In 2008, CDC estimated that 37,000 bloodstream infections occurred among hemodialysis patients with central lines. One in four of these infected patients may have died as a result of the infection. Since 1993, hospitalization rates among hemodialysis patients have increased 47% for bloodstream infection and 87% for vascular access infection.
The Burden and Risk
Healthcare providers including doctors, nurses, and technicians can prevent many of these infections by following basic infection prevention recommendations and tracking rates.
A patient’s risk of infection is related to their vascular access type (how a patient’s veins are accessed so they can receive hemodialysis). Common types include: central lines, arteriovenous (AV) fistulas created from the patient’s own blood vessels, and AV grafts constructed from synthetic materials.
Whenever possible, AV fistulas are the preferred way to receive dialysis because they have the lowest risk of infection. Central lines have the highest infection risk.
NHSN Surveillance Informs Prevention
Tracking infections can identify which patients are at risk or which part of a facility needs improvement. In addition, surveillance allows CDC to see national trends and direct prevention efforts for the country.
Information collected includes process measures, such as the number of catheters and fistulas used, and outcomes such as infections. This information can be used to evaluate and improve performance locally, statewide, and nationally.

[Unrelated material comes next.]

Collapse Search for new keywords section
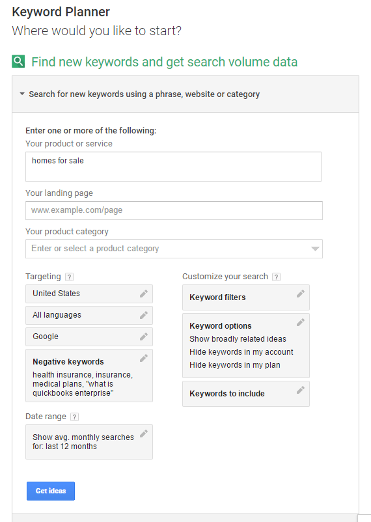The height and width of the screenshot is (522, 371). [22, 94]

In addition to allowing facilities to categorize hemodialysis patients by type of vascular access used, NHSN provides a variety of analysis options including line listings, rate tables, and control charts, which can be used to better inform quality improvement decisions.
Recently, the Centers for Medicare and Medicaid Services (CMS) published a final rule encouraging all end stage renal disease (ESRD) facilities to track quality indicators through NHSN by following the Dialysis Event Protocol. Facilities must comply with the rule to receive full payment through the CMS Prospective Payment System (PPS) ESRD Quality Incentive Program (QIP).